Is an adult family home cheaper than assisted living in Washington?

It can be, once you compare the real totals. Adult family homes generally run about $4,500 to $9,000 a month and are often all-inclusive. Assisted living generally starts around $5,000 to $8,000 a month for base rent, with hands-on care billed in levels on top. For a parent who needs significant daily care, the all-in AFH cost frequently lands at or below assisted living. These are honest ranges, not quotes — always verify with the specific home.

Do adult family homes accept Medicaid or Apple Health?

Many Washington adult family homes accept Apple Health (Medicaid), often through programs like the COPES waiver, and many will keep a resident who starts as private pay and later transitions to Medicaid. Assisted living acceptance varies far more. Licensing does not guarantee Medicaid contracting, so confirm it for the specific home and program before deciding.

Which is better for a parent with dementia?

For many people with dementia, a small, secured, memory-care-capable adult family home is the calmer, safer fit — fewer residents, less confusion, and the same caregivers every day. Larger assisted living communities can work too, especially with a dedicated memory care wing, but the busier environment is not right for everyone. Our guide on the signs your parent needs memory care goes deeper.

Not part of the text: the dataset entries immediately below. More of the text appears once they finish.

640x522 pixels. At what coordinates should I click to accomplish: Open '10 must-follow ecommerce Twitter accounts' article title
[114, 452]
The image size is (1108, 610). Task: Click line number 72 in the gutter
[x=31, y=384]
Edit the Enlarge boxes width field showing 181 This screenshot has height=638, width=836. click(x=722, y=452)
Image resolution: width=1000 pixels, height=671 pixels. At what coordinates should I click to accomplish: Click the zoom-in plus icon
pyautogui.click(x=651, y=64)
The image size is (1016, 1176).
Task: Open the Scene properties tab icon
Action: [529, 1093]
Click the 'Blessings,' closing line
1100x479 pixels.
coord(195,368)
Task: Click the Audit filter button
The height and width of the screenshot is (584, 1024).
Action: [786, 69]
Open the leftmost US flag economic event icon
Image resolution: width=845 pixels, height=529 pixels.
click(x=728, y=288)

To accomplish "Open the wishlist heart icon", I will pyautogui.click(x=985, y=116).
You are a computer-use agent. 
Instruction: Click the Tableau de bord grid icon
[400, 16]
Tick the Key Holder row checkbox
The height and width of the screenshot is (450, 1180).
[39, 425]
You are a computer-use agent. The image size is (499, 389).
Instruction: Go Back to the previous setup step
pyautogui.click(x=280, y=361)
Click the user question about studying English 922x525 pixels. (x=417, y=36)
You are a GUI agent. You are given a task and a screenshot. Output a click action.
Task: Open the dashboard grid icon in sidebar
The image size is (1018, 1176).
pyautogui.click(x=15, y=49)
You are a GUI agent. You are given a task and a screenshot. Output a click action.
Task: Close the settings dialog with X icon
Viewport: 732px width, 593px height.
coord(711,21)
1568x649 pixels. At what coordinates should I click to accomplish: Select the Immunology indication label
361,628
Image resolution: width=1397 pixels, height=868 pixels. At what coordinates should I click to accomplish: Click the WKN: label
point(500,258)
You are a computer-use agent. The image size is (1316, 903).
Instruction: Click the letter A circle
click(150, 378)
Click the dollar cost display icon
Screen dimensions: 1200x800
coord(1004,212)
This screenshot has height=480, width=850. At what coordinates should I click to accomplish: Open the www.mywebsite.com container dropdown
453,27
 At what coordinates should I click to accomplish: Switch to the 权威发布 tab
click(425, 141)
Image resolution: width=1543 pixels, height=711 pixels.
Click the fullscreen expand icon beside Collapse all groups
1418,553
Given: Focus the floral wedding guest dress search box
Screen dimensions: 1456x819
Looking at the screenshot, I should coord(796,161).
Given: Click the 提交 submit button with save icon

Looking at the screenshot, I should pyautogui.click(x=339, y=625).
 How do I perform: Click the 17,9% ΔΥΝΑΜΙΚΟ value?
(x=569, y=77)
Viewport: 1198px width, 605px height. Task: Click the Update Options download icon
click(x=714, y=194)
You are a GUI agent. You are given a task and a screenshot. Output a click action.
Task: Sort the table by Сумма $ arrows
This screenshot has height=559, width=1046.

How do I check that a home is properly licensed?

Both adult family homes and assisted living in Washington are licensed by DSHS, which publishes inspection and enforcement records. Look up the home's current license and history before committing, tour in person more than once (including the early evening), and ask directly about all-in cost, price increases, and Medicaid acceptance. Our directory lists licensed Washington homes plainly.

Does Dear Care Home charge families or sell my information?

No. Dear Care Home is free to families, and we never sell your information. We are a Washington family helping Washington families — our matching help connects you to real, licensed homes, and you talk to a person, not a call center.